The EU as a destabilising force in world grain markets

I have argued before on this blog that the EU’s policy during the food price spike of 2007-08 in lowering applied tariffs on staple foods may have helped to mitigate the impact of higher food and feed prices on livestock producers and, to some extent, on consumers, but at the expense of exacerbating the global price increases facing other countries, including developing countries.

The EU’s policy of varying applied tariffs within its bound rates contributed to destabilising world market prices just as did the export restrictions applied by other countries, and undermines its moral authority, in the G20 and elsewhere, in seeking strengthened WTO disciplines on export restrictions as a way to enhance global food security.

In a paper [requires library access] published in the American Journal of Agricultural Economics in January this year, Philip Abbott of Purdue University provides some quantitative evidence of this effect. His methodology is straightforward.
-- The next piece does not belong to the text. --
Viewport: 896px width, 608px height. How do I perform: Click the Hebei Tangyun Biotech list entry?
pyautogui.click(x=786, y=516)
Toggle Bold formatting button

He compares the evolution of producer prices for staple commodities with the trend in retail food prices over the 2006-2008 period, distinguishing between major grain exporters which left borders open and major grain exporters which restricted exports. As a major grain exporter, France is chosen as the country to represent the EU in this latter category, bearing in mind that the EU’s policy response was to eliminate import tariffs on wheat and maize rather than to impose export restrictions as such.
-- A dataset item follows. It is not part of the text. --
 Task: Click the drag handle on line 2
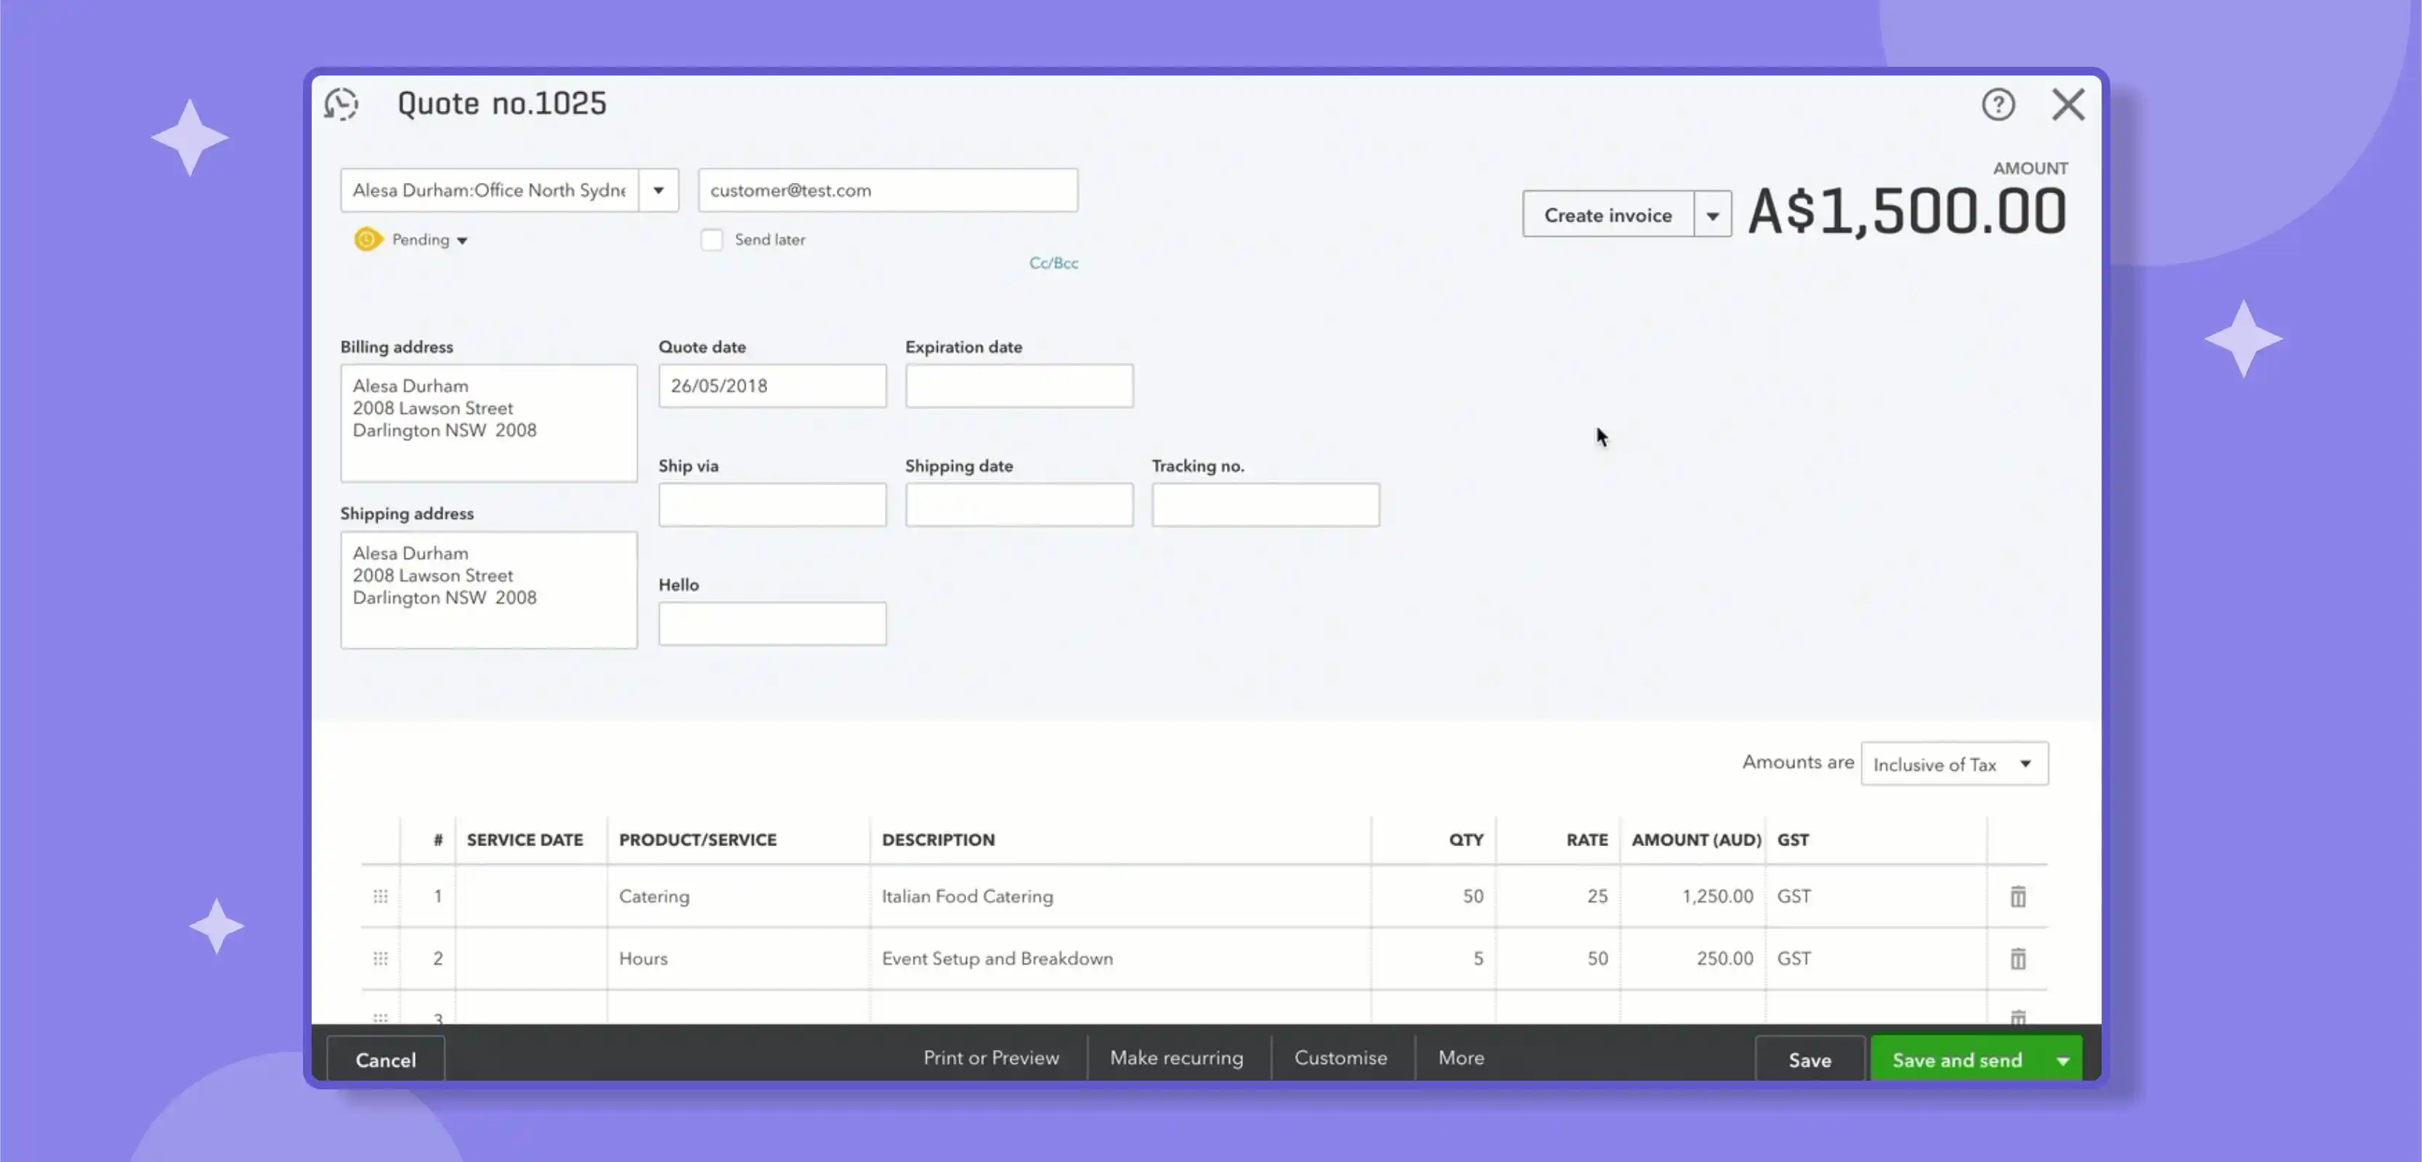(x=380, y=958)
Contrasting responses are seen by the United States, Canada and Australia, which avoided trade restrictions, versus Argentina, Brazil, the European Union, Russia and most Asian rice exporters, which taxed or banned exports or facilitated imports to limit impacts on consumers, agribusiness or livestock producers. The case of the Asian rice exporters is less relevant in highlighting the consequences of the EU response and is not considered further here.



In the U.S. relative real producer prices increased about 25% in 2008 from 2006 for corn, 57% for rice, 45% for soybeans and 48% for wheat. These are only somewhat lower than real world price increases, as the U.S. left its border open and world prices are denominated in dollars, and Abbott argues is as good a standard as world prices to gauge other countries’ behaviour toward farmers. Despite this increase in staple food prices, food and consumer price inflation (CPI) in the US between 2006 and 2008 remained very low, at 4% and 7% respectively (the food inflation rate is in real terms, expressed relative to the increase in the CPI).

The averages for the three major grain exporters which left borders open show similar, if higher, farmgate price increases, at about 45% for corn and rice and 65% for wheat and soybeans. Excess (real) food price inflation averaged just 3% over the two years in these exporters.

Those major exporters which restricted exports realized lower farmgate price increases, at 11% for corn and 25–30% for the other agricultural commodities. Despite these stabilisation efforts, relative food prices increased by 6% (and by 11% for the rice exporters not shown).

The case of France, representing the EU, is striking. Producer wheat prices rose by less than half compared to the ‘open’ grain exporters and maize prices were actually lower in 2008 compared to 2006. Relative food prices increased by only 2% between 2006 and 2008. Part of the reason why EU producer prices increased less than US prices was because the euro strengthened against the dollar between 2006 and 2008 (from $1.26 to $1.47) which explains the lower producer price increases for rice and soybeans, but the even stronger effects on wheat and maize prices also reflects the impacts of lower tariffs.

Abbott uses these data to tell a story about why some countries intervened to lower producer prices while other countries did not. Two key determinants are differences in diet composition and differences in the length of food supply chains. Consumers in countries where food takes a higher share of consumer expenditure, where diets contain lower shares of meat and processed foods, and where margins between retail and producer prices are smaller, are more vulnerable to higher staple food prices and thus more likely to intervene.

The ‘open’ grain exporters where farmgate prices followed world market prices are all high income countries where livestock feeders or food processing and distribution margins absorbed much of the impact before it reached consumers.

Against this background, the EU’s behaviour is even more of an outlier and harder to explain let alone justify. For the same structural reasons as in the US, Australia and Canada, consumers are relatively insulated from sharp price spikes even without a stabilising policy response to lower import tariffs.

The political economy explanation for the EU intervention was to protect its livestock producers by redistributing some of the windfall gains earned by grain farmers. The unintended, if predictable, outcome of this policy was to shift the burden of adjusting to higher prices on to the shoulders of more vulnerable consumers in developing countries.